→ **読む文章**:

※ ※ ※

幕末時は、尊王攘夷を目指す長州藩の京都での諜報活動に参加し、
その頃に松下村塾で学ぶ、伊藤博文(初代内閣総理大臣)に出逢います。
その縁あって、山縣自身も吉田松陰の松下村塾に入門します。
もともと、勉学より武芸を得意としていた山縣は
その後、高杉晋作率いる「奇兵隊」に参加します。
長州征討や下関戦争での活躍で頭角を現し、
高杉死後は事実上の奇兵隊を率いる立場になります。
そして、薩長同盟後は木戸孝允のもと、薩摩と倒幕活動を行っていきます。
時代が明治に代わっても、軍隊の主要ポストにいたのですが、
近代日本最初の汚職事件(山城屋事件)に関わり、失脚します。
当時の国家予算を私的に使い込んでいました。
当時は薩長土肥の間で権力闘争の真っ只中。

※ ※ ※

→ **一覧の抜粋**:
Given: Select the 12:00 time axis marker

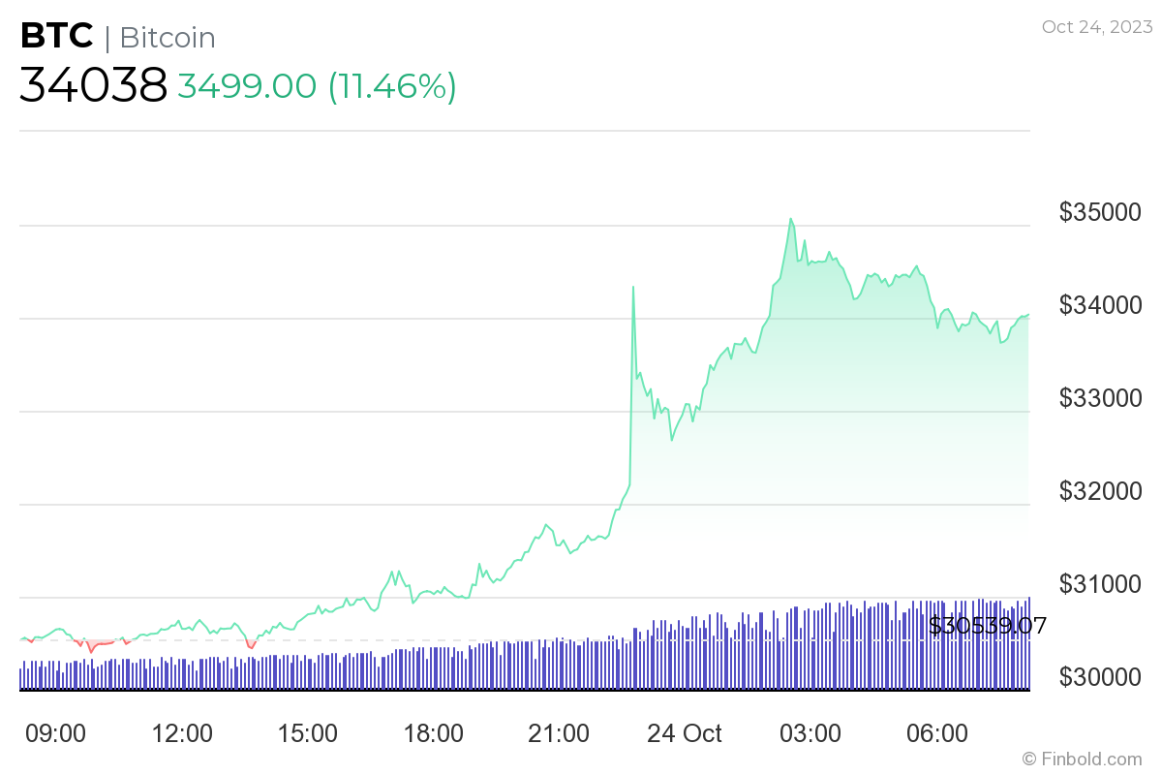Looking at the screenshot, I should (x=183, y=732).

※ ※ ※

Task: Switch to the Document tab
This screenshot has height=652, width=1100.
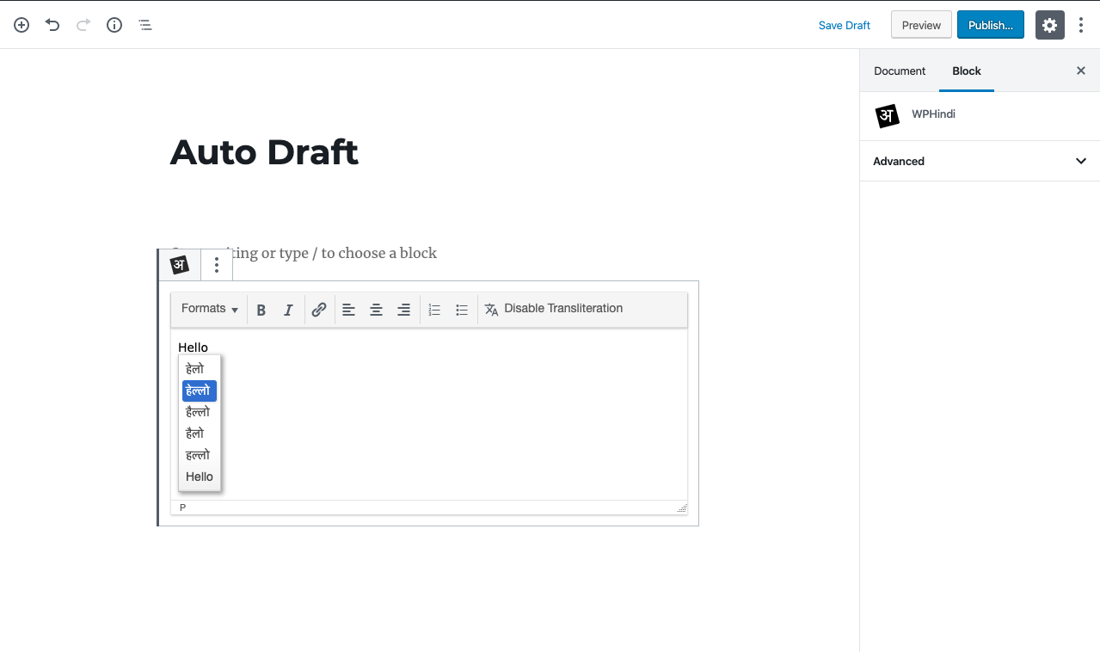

※ ※ ※

→ **課題一覧**:
(a) 次の(i)〜(iii)が山縣に関する文章の内容と合うかどうかを、「はい」か「いいえ」で答え、判断の根拠となる文章中の語句をそのまま引用してください。(i) 山縣は、伊藤博文と出逢った縁で松下村塾に入門した。(ii) 山縣は、もともと武芸より勉学を得意としていた。(iii) 高杉晋作の死後、山縣は事実上奇兵隊を率いる立場になった。
(b) 山縣に関する文章を、最後の文の後から書き継いでください。
一覧は山縣に関する文章と関係がありません。

→ **演習の解答**:
(a)
(i) はい。「その縁あって、山縣自身も吉田松陰の松下村塾に入門します。」
(ii) いいえ。「もともと、勉学より武芸を得意としていた山縣は」
(iii) はい。「高杉死後は事実上の奇兵隊を率いる立場になります。」

(b)
薩摩の士族組は山縣の罷免を要求し、役職を辞任することになります。
この時、最後まで山縣を守ったのが、一緒に徴兵制を唱えた
薩摩の西郷隆盛と言われています。
西郷隆盛:1827年~1877年(明治10年)
国立国会図書館デジタルより
余談ですが、NHKの大河ドラマ「西郷どん」は
12月16日が最終回ですね。
上の画像は西郷隆盛を表すものとして有名ですが、
これは「肖像画」で、西郷の写真は見つかっていません。
撮ってない説もありますが、真相はどうなんでしょうか、、、
その後、山縣は「明治六年の政変」で土佐・肥前組が下野したのを機に
大久保利通に重用され、再び政府の要職に就くことになります。
そして、明治10年、西郷隆盛が起こした「西南戦争」では
官軍の総大将として、現地に赴き、指揮を執ります。
不本意にも、西郷と成し遂げた徴兵制で集めた兵士たちを
引き連れて、慕っていた西郷と戦うことになります。
しかし、徴兵制で集めたもともと一般人だった兵士では
使い物にならず、徴兵制を唱えた山縣にとっては不本意ですが、
元武士で構成した「警視抜刀隊」(現在でいう警察官)を投入し、
戦況を新政府優位へとしていきます。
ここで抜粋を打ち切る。